沉浸邊界法應用於高壓氣艙之球閥移動洩氣暫態過程研究

Abstract

本文以三維可壓縮流計算數值程式探討且高壓氣艙球閥移動釋氣之流場狀態，將諸多數值方法結合貫通並以C++作為演算法使用之平台，流場使用有限體積法(Finite Volume Method)，將網格形變與沉浸邊界技術混合使用，兩種方法各有優缺點，而混合使用兩方法將可達到相互相補的效果。最後使用平行化計算技術OpenMP與CUDA加速流場計算速度，期以達到快速分析球閥移動釋氣之流體現象。 經由本研究之結果，當氣艙內外壓力比值超過臨界壓力比值時(約為1.89)，釋出氣體之速度會將超過音速，而研究中分別探討了超音速與次音速之流場結果，氣體釋出至外部空間之後，即會產生正負壓力之結構並往下游推移，另一方面，釋出氣體會產生推力，而氣艙內外之壓差也會對氣缸產生反作用力，經由實驗結果得知，作用力會小於反作用力，其原因為釋出氣體部分能量會產生亂度與渦流，導至作用力與反作用力不平衡現象。
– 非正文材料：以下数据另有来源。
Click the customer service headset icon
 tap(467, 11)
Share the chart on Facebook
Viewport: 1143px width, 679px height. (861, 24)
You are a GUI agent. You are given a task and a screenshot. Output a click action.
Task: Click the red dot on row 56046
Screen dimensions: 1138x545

此外，關於閥門開關過程、式氣之質量流率的計算結果，本研究與修改過之孔洞釋氣經驗公式做對照，計算模擬結果與經驗公式有良好的一致性。

The aim of this thesis is to investigate gases discharged from a high pressure vessel numerically. To simulate this subject more realistically, the viscosity and compressibility of the gas are taken into consideration simultaneously. The methods of the Roe scheme, preconditioning and dual time stepping matching the LUSGS method are adopted to solve compressible flow problems during gaseous discharge processes. The non-reflecting boundary condition is used to prevent flow fields from being polluted by the reflection of the pressure wave induced by the compressible flow on the boundary. Computing procedures are performed on the Compute Unified Device Architecture (CUDA) computation platform which was recently developed and a highly effective technology for accelerating computational speed. The pressure ratio, which means the ratio of the pressure in the vessel to the pressure of outside, is larger than 1.89. Thus both subsonic and supersonic speeds of the discharged gas are investigated. Results show that the mass flow rate of this work is consistent with the existing experimental work. Due to a sudden expansion at a small opening, the phenomena of an alternating variation of the pressures of gases, rapid decrements of the temperature of gases and a quick acceleration of the velocities of gases are clearly observed in the mainstream direction. The ratio of the thrust caused by the gases released to the reaction force is less than 1 because of the dissipation of entropy generation. Also, a modified equation for predicting transient mass flow rates is derived. Results obtained by the equation have good agreements with results that calculated by the numerical method developed bt this work.